12 Asst Prof Benny Tan (“Prof Tan”) was appointed as independent counsel to assist this court with the determination of the Question. He submitted that the Question should be answered in the affirmative. In his view, if the Prosecution had framed a s 415 charge which involved an allegation that the accused had acted dishonestly, the s 24 requirement must be proved. However, he clarified that it is not necessary for a concealment of facts to satisfy the s 24 requirement for the accused to be convicted of an offence under s 415 of the PC. A fraudulent or intentional concealment of facts could suffice as well, if that was the Prosecution’s case.
13 The applicants also, naturally, submitted that the Question should be answered in the affirmative. In contrast to Prof Tan’s position, however, their position was that, in respect of a s 415 charge involving deception by concealment of facts, the s 24 requirement would have to be established for the accused to be held liable.
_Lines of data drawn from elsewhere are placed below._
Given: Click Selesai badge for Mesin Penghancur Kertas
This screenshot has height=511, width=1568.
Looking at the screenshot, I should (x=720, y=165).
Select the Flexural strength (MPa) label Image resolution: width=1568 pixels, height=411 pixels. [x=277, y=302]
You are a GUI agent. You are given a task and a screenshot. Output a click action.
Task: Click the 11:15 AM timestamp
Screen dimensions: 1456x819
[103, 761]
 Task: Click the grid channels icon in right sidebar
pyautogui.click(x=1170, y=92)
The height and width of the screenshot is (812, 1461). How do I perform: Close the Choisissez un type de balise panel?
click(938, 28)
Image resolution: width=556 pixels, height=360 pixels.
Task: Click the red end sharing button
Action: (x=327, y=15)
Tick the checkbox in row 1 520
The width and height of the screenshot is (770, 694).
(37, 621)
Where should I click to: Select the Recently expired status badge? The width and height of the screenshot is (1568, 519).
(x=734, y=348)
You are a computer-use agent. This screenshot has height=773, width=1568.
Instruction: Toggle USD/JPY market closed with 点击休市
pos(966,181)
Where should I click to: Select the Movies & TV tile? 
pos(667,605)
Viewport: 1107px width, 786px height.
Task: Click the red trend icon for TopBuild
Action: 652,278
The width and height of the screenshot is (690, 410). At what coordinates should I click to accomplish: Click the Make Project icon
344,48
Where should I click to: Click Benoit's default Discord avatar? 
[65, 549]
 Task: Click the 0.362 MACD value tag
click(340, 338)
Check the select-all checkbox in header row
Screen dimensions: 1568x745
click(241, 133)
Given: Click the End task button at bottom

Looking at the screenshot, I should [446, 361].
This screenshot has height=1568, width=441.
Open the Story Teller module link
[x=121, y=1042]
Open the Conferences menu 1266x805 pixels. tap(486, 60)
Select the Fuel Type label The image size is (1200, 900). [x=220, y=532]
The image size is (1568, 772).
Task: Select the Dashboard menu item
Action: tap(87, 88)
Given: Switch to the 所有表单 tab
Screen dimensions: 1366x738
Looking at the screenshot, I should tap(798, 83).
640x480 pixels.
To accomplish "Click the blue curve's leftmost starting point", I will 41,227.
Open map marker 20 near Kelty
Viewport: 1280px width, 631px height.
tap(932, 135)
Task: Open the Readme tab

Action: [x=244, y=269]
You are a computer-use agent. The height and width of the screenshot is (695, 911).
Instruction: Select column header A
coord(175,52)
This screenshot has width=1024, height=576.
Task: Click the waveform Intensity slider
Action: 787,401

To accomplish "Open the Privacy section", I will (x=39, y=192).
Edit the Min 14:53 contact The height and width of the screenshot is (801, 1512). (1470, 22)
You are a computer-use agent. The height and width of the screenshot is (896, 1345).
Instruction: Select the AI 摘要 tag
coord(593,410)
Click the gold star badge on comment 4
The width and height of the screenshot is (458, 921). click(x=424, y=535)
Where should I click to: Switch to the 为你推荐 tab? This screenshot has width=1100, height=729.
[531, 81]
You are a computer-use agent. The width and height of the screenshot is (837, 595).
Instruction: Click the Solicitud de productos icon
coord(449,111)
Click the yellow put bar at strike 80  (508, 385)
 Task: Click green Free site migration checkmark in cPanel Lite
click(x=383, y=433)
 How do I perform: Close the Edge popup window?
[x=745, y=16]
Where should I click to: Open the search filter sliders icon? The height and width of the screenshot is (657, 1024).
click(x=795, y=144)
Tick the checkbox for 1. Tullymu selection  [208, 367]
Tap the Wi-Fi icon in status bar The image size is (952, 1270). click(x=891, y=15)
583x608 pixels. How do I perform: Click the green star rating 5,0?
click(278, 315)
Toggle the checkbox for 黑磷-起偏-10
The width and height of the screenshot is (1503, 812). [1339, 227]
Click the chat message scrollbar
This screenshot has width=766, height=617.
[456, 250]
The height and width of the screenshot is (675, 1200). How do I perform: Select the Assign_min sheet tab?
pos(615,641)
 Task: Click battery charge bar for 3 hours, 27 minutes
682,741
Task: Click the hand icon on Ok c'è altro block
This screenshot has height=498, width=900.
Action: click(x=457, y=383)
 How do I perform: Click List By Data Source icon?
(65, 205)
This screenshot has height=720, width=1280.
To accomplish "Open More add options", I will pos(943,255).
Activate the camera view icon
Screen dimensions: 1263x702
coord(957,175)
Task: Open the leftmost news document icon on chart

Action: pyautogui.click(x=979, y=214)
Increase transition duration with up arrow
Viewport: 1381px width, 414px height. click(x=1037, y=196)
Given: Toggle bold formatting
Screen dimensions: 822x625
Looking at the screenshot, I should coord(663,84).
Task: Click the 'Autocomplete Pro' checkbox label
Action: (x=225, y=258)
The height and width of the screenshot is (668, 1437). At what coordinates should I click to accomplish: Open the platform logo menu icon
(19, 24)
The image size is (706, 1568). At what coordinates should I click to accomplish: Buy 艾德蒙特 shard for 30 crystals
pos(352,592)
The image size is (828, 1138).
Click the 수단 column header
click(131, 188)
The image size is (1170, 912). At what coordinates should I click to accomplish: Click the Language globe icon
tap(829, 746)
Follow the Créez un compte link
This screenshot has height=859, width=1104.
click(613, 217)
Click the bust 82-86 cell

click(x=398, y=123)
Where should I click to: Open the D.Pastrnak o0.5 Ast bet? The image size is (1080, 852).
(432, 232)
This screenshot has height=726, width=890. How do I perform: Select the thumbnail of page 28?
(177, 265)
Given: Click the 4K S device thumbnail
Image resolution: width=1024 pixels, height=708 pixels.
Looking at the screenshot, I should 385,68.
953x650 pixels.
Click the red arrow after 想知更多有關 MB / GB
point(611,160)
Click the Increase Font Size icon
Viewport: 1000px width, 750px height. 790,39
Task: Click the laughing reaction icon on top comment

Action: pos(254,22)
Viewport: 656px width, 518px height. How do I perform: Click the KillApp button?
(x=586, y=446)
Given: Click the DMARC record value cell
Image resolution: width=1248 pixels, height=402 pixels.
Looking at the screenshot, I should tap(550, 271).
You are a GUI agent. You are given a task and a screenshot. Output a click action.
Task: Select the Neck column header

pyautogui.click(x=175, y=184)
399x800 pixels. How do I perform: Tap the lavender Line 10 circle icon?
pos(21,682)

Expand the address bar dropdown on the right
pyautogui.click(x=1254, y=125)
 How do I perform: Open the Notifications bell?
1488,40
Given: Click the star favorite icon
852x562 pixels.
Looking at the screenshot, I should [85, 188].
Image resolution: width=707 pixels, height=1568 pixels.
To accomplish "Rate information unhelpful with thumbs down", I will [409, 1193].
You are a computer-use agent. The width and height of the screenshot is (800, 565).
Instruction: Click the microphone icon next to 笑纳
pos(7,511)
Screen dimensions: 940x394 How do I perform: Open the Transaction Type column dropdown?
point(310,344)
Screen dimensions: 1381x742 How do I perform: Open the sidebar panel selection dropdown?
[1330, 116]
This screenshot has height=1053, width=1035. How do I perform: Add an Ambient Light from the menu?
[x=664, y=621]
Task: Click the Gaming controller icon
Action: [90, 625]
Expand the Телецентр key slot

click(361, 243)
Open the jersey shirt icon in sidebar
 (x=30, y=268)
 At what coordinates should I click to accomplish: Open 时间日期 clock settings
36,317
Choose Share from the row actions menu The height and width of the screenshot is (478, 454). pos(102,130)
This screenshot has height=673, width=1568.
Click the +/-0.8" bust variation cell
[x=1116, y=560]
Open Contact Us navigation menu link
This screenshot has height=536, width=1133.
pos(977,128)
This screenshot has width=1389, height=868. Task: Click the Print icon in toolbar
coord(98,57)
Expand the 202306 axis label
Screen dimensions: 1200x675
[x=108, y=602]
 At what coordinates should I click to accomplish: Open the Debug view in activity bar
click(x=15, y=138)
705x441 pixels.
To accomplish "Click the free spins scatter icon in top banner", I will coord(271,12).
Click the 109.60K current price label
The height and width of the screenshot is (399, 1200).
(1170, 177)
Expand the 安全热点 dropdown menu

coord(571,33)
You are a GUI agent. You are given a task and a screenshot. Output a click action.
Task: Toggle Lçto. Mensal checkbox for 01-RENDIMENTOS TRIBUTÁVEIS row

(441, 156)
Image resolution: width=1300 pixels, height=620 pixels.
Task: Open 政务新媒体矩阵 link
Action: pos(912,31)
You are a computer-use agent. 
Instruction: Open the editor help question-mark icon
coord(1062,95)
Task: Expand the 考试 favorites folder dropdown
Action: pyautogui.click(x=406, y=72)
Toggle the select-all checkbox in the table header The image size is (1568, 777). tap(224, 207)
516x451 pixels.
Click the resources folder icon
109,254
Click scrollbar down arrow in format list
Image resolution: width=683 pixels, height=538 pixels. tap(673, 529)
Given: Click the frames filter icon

14 The respondent, the Public Prosecutor (the “PP”), submitted that the Question should be answered in the negative. The PP argued that a plain or ordinary meaning of “dishonest” in the phrase “dishonest concealment of facts” in Explanation 1 to s 415 should be adopted instead. We will refer to this meaning of “dishonest” as “dishonest” in the ordinary meaning/sense or “ordinary dishonesty”. The PP further submitted, if the Question were to be answered in the affirmative, the charges against the applicants should be amended by, inter alia, deleting the reference to the dishonest concealment of facts. The applicants should then be convicted on those amended charges.
Our decision
15 We were of the view that the answer to the Question was “No”. In other words, the offence of cheating under s 415 of the PC can be constituted by a deception that is a concealment of facts which was not made dishonestly within the meaning of s 24; that is, that the concealment was not intended to result in anyone wrongfully gaining or losing property. The basic reason for this conclusion is our view that the word “dishonest” in the phrase “dishonest concealment of facts” in Explanation 1 to s 415 must be interpreted as being used in the ordinary sense of the word rather than in the special sense given to it by s 24. We now go on to explain how the interpretation exercise was carried out.
16 The starting point was that s 415 (including Explanation 1 thereof) should be interpreted purposively as mandated by s 9A of the Interpretation Act (Cap 1, 2002 Rev Ed) (the “IA”). In this regard, the three-step framework set out by this court in Tan Cheng Bock v Attorney-General [2017] 2 SLR 850 (“Tan Cheng Bock”) at [37] applied. The steps are:
(a) First, ascertain the possible interpretations of the provision, having regard not just to the text of the provision, but also to the context of that provision within the written law as a whole.
(b) Second, ascertain the legislative purpose or object of the statute.
(c) Third, compare the possible interpretations of the text against the purposes or objects of the statute.
The possible meanings of “dishonest” in Explanation 1 to s 415 of the PC
17 In the first step, the court ascertains the possible meanings of the disputed provision by examining the ordinary meaning of the words of the legislative provision. The court may be aided by rules and canons of statutory construction: see Tan Cheng Bock at [38].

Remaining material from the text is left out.